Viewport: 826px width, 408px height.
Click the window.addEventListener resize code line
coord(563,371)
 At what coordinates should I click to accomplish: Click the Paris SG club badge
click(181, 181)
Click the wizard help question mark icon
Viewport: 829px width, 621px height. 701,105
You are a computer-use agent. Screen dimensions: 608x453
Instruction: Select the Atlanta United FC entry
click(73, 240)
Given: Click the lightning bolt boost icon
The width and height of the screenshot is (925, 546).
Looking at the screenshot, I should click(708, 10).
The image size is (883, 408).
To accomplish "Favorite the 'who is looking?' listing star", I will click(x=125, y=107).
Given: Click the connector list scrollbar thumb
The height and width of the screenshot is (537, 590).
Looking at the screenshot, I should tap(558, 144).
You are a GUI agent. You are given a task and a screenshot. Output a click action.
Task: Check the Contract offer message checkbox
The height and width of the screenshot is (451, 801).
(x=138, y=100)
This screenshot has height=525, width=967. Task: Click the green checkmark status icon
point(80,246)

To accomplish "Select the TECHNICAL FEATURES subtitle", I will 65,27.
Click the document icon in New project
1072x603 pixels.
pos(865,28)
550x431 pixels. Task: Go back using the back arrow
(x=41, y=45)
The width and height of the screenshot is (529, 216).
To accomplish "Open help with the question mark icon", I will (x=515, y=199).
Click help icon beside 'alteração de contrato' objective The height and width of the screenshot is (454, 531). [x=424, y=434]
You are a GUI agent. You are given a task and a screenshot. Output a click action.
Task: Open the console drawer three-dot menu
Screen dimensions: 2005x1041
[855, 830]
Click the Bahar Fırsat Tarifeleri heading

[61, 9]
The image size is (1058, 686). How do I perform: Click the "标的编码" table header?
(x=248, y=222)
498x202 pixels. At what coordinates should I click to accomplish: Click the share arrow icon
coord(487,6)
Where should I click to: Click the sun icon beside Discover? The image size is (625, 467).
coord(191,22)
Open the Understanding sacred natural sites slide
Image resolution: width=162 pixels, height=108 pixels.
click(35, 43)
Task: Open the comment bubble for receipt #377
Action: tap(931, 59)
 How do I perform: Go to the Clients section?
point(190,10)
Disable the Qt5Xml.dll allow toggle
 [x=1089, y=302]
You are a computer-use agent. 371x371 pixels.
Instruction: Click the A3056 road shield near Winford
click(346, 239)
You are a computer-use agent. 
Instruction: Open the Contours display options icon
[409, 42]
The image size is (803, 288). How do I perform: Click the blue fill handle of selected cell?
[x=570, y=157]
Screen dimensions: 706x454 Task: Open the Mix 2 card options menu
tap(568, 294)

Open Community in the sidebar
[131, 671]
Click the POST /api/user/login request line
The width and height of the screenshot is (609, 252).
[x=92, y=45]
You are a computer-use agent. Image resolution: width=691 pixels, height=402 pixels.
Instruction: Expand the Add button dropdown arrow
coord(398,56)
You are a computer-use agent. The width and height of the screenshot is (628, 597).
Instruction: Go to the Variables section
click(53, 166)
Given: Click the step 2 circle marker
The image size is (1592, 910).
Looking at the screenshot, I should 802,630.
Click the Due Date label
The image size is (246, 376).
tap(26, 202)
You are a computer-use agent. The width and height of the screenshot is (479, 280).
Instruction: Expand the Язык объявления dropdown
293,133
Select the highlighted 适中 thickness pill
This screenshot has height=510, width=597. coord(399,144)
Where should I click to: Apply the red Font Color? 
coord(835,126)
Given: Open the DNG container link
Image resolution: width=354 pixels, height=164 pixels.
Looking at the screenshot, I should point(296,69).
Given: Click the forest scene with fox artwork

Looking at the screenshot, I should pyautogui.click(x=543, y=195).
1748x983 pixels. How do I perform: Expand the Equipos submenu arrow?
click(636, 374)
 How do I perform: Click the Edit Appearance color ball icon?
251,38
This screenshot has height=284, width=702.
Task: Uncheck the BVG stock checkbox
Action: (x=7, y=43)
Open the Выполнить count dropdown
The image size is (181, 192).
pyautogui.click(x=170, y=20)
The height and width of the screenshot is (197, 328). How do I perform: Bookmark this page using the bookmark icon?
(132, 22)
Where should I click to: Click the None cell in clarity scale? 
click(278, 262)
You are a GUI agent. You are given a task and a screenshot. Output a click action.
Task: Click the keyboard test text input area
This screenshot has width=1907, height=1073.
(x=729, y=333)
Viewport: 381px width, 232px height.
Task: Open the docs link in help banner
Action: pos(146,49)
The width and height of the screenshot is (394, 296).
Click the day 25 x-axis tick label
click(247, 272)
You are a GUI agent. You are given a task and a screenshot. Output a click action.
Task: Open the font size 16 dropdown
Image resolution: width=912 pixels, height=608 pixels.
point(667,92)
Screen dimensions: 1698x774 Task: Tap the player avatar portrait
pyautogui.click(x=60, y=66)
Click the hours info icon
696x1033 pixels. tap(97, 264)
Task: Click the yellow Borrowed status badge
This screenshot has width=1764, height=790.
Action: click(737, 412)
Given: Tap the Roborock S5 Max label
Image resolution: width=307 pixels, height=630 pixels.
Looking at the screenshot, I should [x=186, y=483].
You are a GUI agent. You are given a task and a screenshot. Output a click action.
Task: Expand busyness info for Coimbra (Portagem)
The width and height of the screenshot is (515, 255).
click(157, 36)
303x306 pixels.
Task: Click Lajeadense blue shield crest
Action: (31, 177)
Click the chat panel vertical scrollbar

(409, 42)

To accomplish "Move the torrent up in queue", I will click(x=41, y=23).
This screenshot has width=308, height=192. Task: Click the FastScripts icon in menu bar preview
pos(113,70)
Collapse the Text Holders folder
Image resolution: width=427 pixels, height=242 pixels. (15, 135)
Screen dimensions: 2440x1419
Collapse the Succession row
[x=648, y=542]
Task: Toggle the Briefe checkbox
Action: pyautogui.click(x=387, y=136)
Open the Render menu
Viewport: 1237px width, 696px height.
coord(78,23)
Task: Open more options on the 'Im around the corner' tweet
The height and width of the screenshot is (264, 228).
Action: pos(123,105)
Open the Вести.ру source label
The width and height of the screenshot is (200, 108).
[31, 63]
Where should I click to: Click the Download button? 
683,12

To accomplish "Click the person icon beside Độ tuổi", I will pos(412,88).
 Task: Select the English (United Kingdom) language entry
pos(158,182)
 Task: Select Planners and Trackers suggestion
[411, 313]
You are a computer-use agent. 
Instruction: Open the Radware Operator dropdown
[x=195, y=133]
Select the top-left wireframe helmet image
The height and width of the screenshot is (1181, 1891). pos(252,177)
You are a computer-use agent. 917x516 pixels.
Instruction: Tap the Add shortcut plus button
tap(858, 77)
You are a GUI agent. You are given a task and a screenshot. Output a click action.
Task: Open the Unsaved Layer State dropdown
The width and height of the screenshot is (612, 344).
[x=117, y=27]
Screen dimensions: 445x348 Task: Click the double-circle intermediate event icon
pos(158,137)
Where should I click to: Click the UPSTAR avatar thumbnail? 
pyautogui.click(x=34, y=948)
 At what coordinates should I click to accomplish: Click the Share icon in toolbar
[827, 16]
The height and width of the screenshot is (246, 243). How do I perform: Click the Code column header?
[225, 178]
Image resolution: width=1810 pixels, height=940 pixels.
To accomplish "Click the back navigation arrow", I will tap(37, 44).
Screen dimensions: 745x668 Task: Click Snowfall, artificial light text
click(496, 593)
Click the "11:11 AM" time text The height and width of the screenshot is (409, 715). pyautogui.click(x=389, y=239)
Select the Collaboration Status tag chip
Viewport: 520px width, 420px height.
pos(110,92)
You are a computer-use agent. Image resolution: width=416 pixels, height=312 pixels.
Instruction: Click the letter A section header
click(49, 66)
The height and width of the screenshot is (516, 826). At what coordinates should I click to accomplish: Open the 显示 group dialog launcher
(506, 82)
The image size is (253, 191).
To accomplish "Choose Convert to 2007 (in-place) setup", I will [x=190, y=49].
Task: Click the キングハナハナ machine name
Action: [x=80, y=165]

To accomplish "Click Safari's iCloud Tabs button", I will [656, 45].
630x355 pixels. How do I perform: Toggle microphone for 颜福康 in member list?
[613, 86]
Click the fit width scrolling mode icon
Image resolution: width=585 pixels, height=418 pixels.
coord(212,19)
□ □ □
- Task description
Rewrite the material from the line containing "will [656, 45]." through its final line, both included, keeping the requests and shifting every coordinate in the answers by adding 112 to each number.

- Expected answer
To accomplish "Click Safari's iCloud Tabs button", I will [768, 157].
630x355 pixels. How do I perform: Toggle microphone for 颜福康 in member list?
[725, 198]
Click the fit width scrolling mode icon
Image resolution: width=585 pixels, height=418 pixels.
coord(324,131)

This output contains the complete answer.